■ **SELECTED TEXT**:
↓↓↓

As temperatures plunged into the 20s, we brought in the ferns and the spider plant and the cactus. They are hunkered down here where temps are in the upper 60s, heading for a high of 70 once the furnace moves to its daytime setting. Because some of the plants are so large they must be moved in on little dollies, they will stay inside now till spring.

The moving of the plants is one of those autumnal rites of passage I try to put off as long as possible. Turning on the heat in the house is another one. On both accounts we’ve made it to November, which I can hardly complain about.

But I will add a wistful note, a plea to the weather gods. It’s nothing personal, nothing against the plants themselves. But I hope it won’t be long before they can be outside again.

March of Time

March of Time

One of the things I like about travel is that you move through time as well as space. You recover lost springs and leap ahead to crisp autumns. 

On Monday I strolled through the Columbia City neighborhood of south Seattle. It was sunny and cool, and I snapped a photo of a gnarled and mossy tree with crimson leaves. 

My head was still spinning from the flight across the country — an unusual tail wind meant we made the trip west in less than five hours — but it was alert enough to register this place, this northern place, as already ahead of us in the march of time. 

In the Can

In the Can

Not to get too meta here, but writing this blog is largely a seat-of-the-pants enterprise. Most of my life has been tightly scripted until recently, so I’ve wanted to keep this writing loose and open. 

I’ve also resisted the temptation to draft a bunch of posts on the weekend to carry me through the first few busy days of the week. The details of the day are my inspiration, and they usually (kinda sorta) pull me through.

But recently, I’ve found myself writing several posts a day. This may be, probably is, a momentary thing. Inspiration tends to go in cycles, I’ve noticed. And it is undoubtedly made possible by the gift of time. 

Whatever the reason, though, it’s meant that, for the first time in forever, I have a few posts “in the can,” as we liked to call them back in my magazine editor days. 

They will come in handy on the days when the muse of daily inspiration is otherwise occupied. 

Raindrops on Roses

Raindrops on Roses

Not on roses, actually, but raindrops on the leaves of the elephant ear plant. Raindrops I first spotted a few weeks ago when I was out walking Copper on a moist morning. 

I marveled at the way the liquid pooled on the surface of the giant leaves, thought to myself, you must snap a photo of this.

But I came inside and immediately forgot the impulse. By the time I remembered, it was too late. The sun had warmed the leaves and the moisture had evaporated. 

The artistic imperative strikes when it strikes. It does not linger. Luckily, it rained again.

Up Early

Up Early

I’m up early enough today that the morning is still getting to know itself. Crickets have yet to turn in; their chirps form the rhythm section for which bird song supplies the melody. 

Copper has not only gone outside but has scampered down the deck stairs, an accomplishment no longer guaranteed and thus appreciated more. And in other pet news, when I uncovered the birds, Toby, the newbie, had found the highest perch and looked quite pleased with himself.

↑↑↑

■ **EXTRACTED DATA**:
↓↓↓

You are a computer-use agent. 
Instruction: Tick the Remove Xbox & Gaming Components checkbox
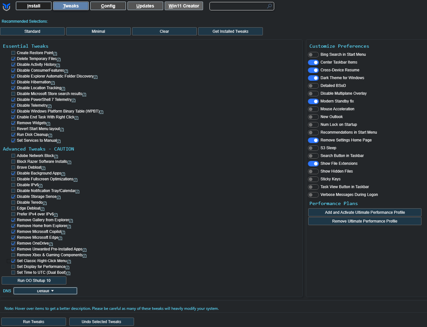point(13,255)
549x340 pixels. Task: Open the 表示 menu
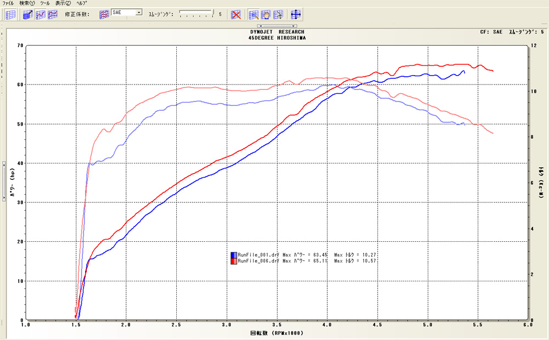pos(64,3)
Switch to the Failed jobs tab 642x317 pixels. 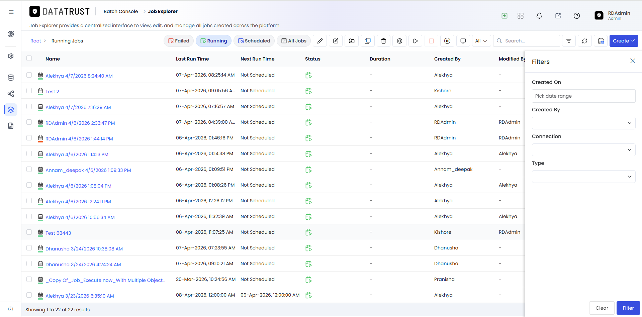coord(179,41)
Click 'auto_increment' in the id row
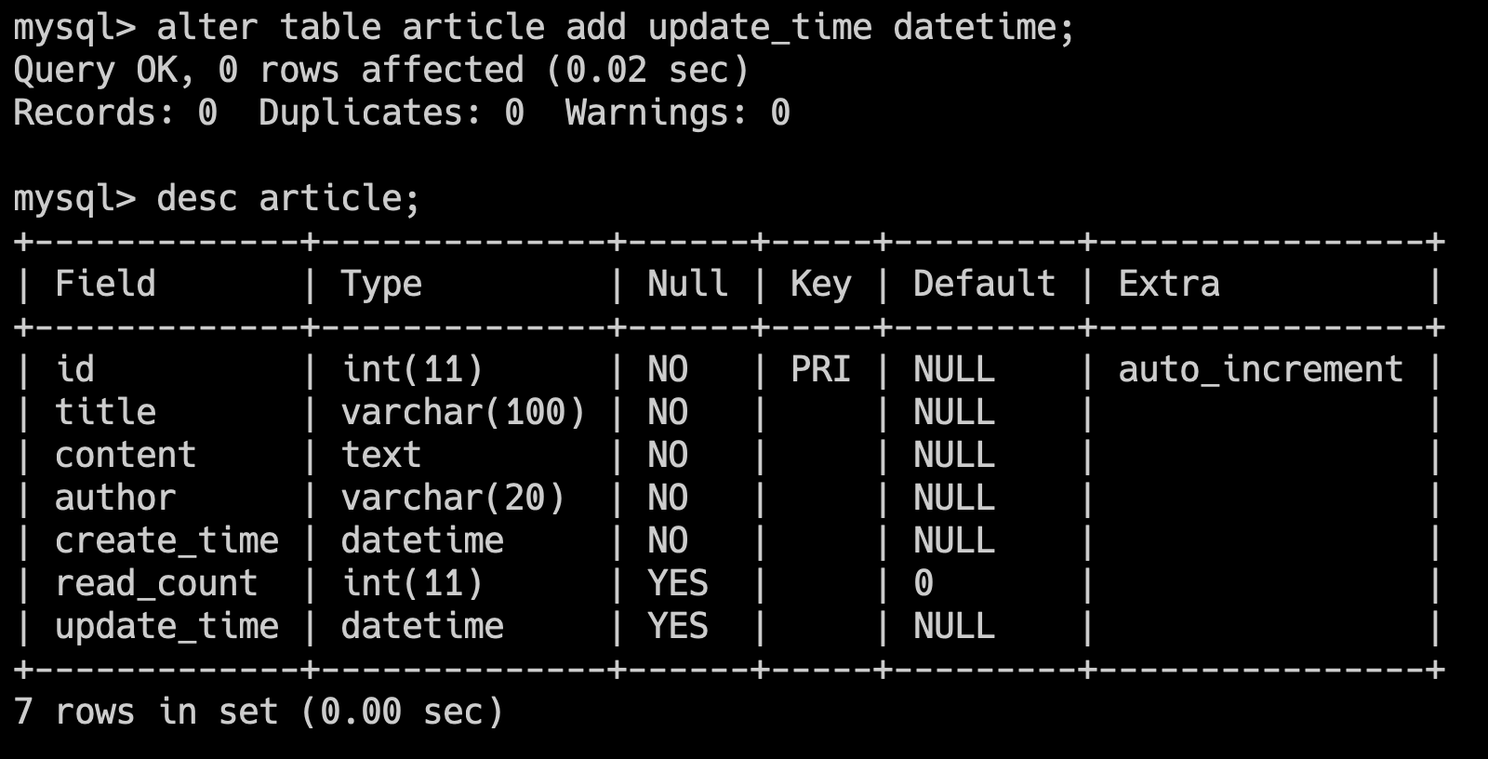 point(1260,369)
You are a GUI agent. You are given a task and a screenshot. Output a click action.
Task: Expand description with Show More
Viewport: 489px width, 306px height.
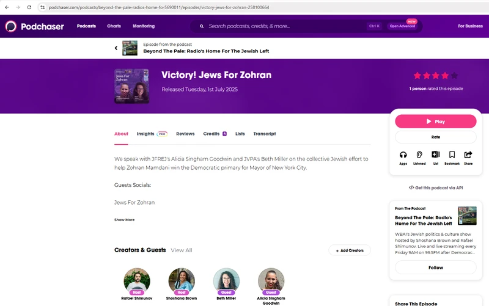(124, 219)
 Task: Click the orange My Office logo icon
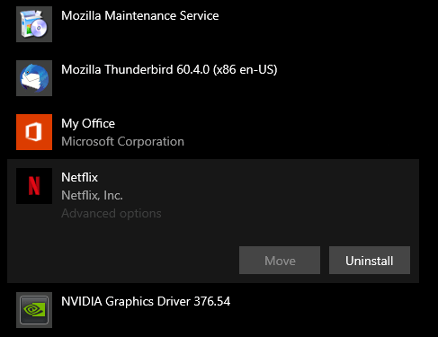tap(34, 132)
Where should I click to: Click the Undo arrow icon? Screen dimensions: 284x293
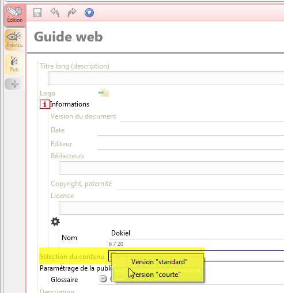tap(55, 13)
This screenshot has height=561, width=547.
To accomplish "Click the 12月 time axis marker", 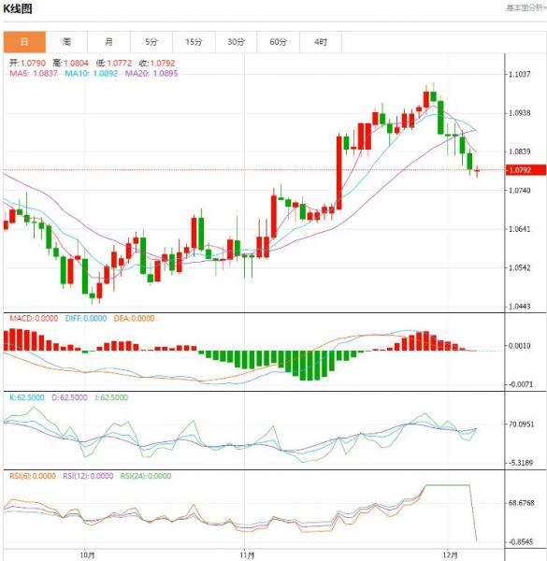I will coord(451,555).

↑↑↑

■ **WORK REQUIRED**: Repeat the blog posts word for word from "The artistic imperative" to "pleased with himself.". The rows play no part in what follows.

■ **EXERCISE OUTPUT**:
The artistic imperative strikes when it strikes. It does not linger. Luckily, it rained again.

Up Early

Up Early

I’m up early enough today that the morning is still getting to know itself. Crickets have yet to turn in; their chirps form the rhythm section for which bird song supplies the melody. 

Copper has not only gone outside but has scampered down the deck stairs, an accomplishment no longer guaranteed and thus appreciated more. And in other pet news, when I uncovered the birds, Toby, the newbie, had found the highest perch and looked quite pleased with himself.